Member of the Congress of Deputies
- In office 2016–2019
- Constituency: Gipuzkoa

Personal details
- Born: Nayua Miriam Goveli Alba 16 March 1990 (age 36) Madrid, Spain
- Party: Podemos
- Education: University of the Basque Country Autonomous University of Madrid

= Nagua Alba =

Spanish politician (born 1990)

Nayua Miriam Goveli Alba (born 1990), best known as Nagua Alba, is a Spanish politician. She was a member of the 11th and 12th terms of the Congress of Deputies in representation of Gipuzkoa.

== Biography ==
Born on 16 March 1990 in Madrid, daughter of writer Isabel Alba Rico, her father is an Egyptian, Ahmed Goueli. Through her mother, she is granddaughter of Lolo Rico and great-great-granddaughter of Santiago Alba Bonifaz. Raised in the Basque Autonomous Community, she earned a licentiate degree in Psychology from the University of the Basque Country, later obtaining a Master in Psychology of the Education at the Autonomous University of Madrid (UAM).
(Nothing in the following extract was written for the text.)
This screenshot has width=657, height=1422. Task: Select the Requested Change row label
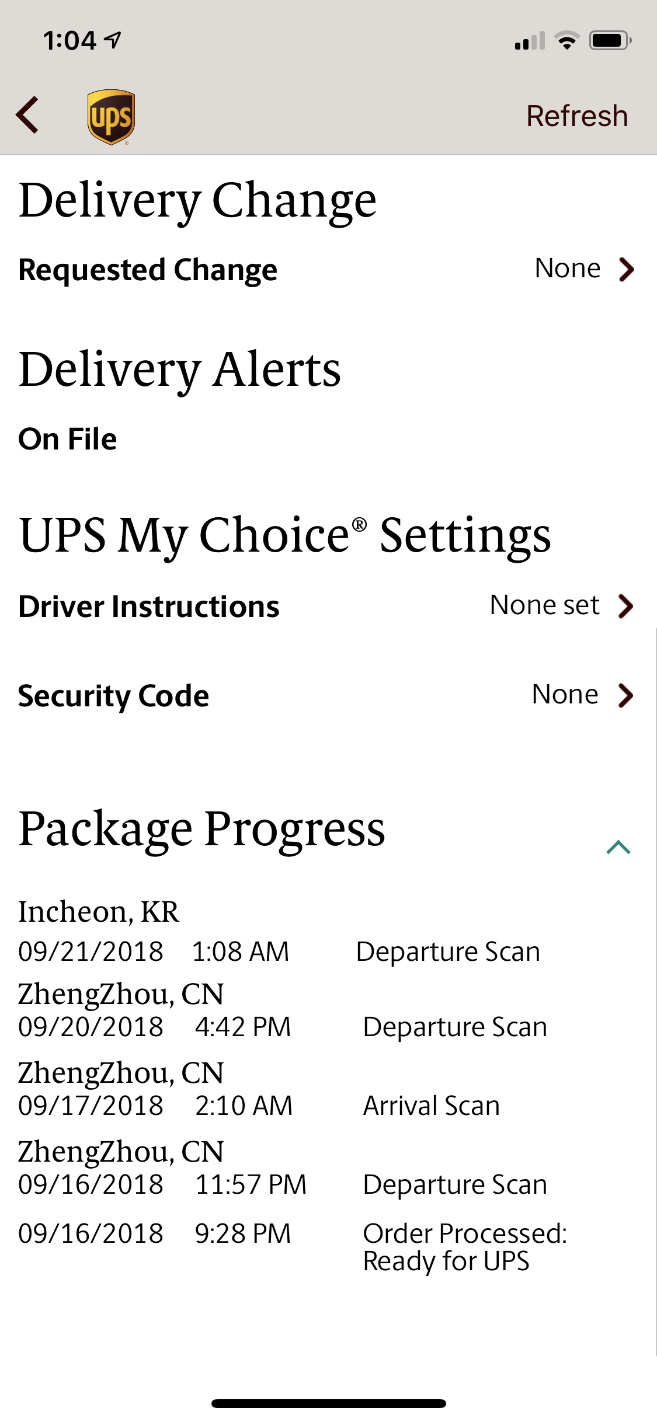(148, 270)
She led the Podemos-Ahal Dugu congressional electoral list in Gipuzkoa for the December 2015 general election, and became a member of the 11th term of the Lower House. She became the Secretary-General of Podemos Euskadi in March 2016, replacing Roberto Uriarte. She repeated the leading place in the party list in Gipuzkoa for the June 2016 general election, renovating her seat for the 12th Congress of Deputies.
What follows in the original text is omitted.